Further research to define a simple functional non-invasive protocol that may assist in the diagnosis of myocardial ischaemia for patients with angina with no obstructive coronary artery disease would have incremental value given the recent increasingly recognised condition, together with emerging endotypes specific stratified medical therapy.
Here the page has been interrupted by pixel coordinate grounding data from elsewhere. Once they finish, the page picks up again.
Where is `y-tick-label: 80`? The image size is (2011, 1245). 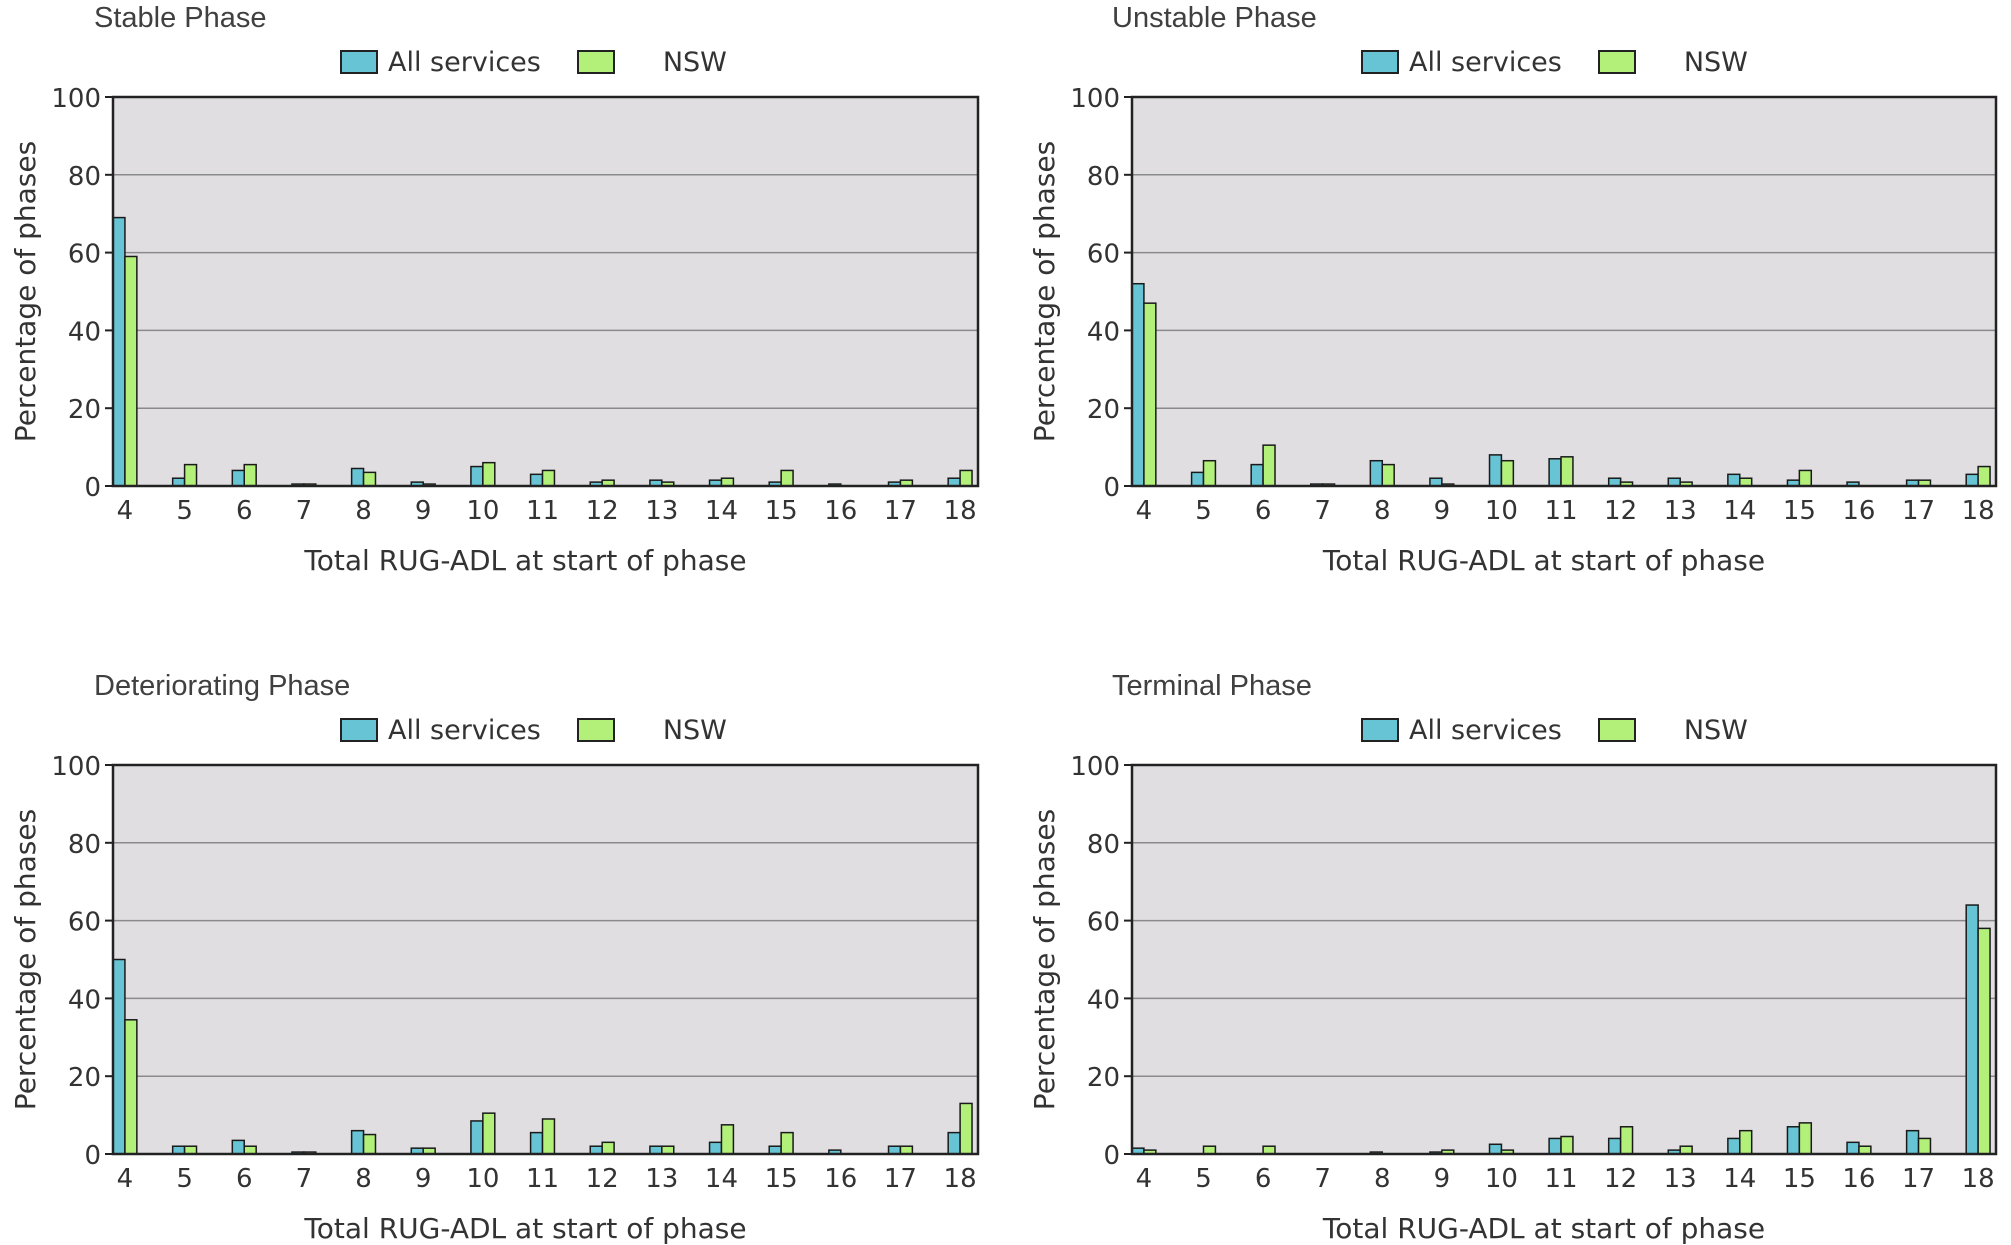
y-tick-label: 80 is located at coordinates (1104, 845).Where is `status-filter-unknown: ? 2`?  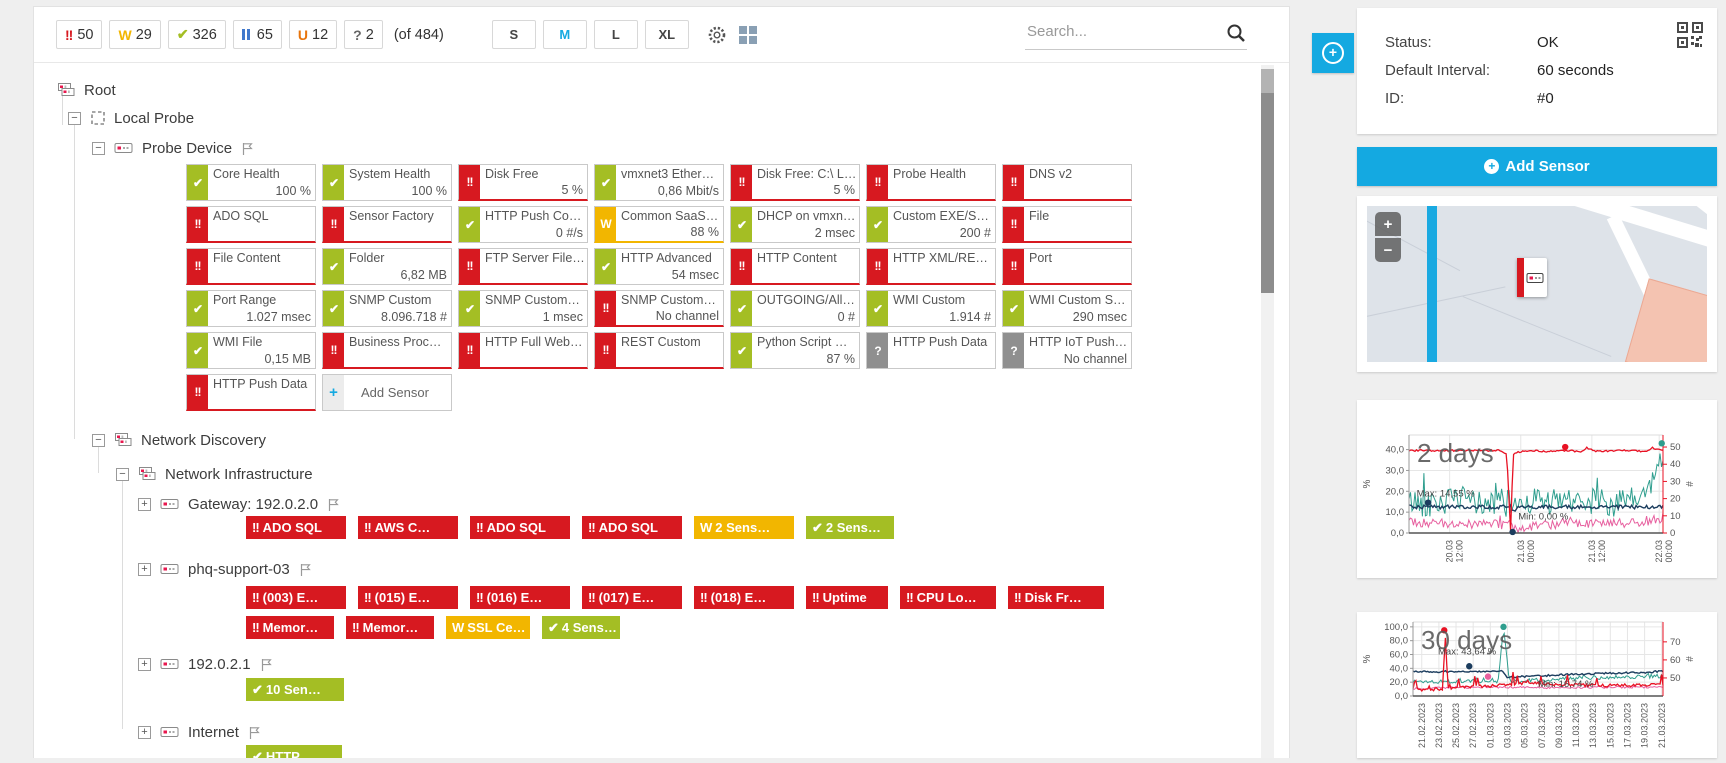
status-filter-unknown: ? 2 is located at coordinates (364, 34).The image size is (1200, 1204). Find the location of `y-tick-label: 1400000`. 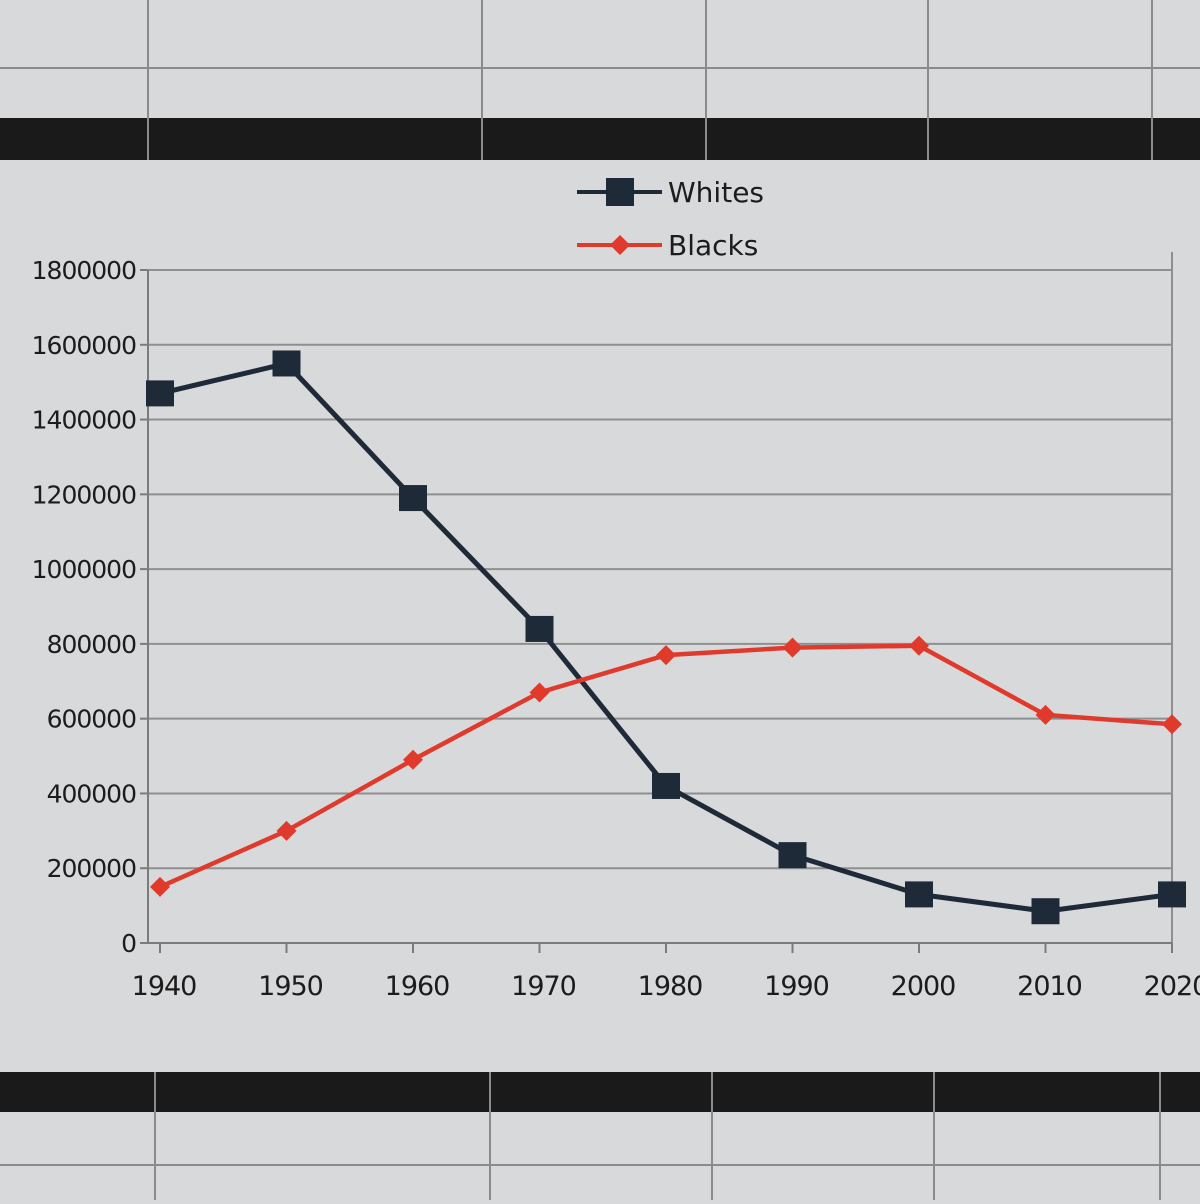

y-tick-label: 1400000 is located at coordinates (84, 420).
The interpretation of our study findings should be considered in the context of the following limitations. Firstly, speckle tracking has been known to be afterload-dependant and in some circumstances may not be reflective of myocardial contractility. Secondly, the echocardiographic acquisition was not conducted simultaneously with the invasive study, instead, within 2 weeks from initial assessment. Thirdly, there was no healthy control in our study cohort. Finally, the population size was small and indicates the need for further studies in a larger cohort of patients.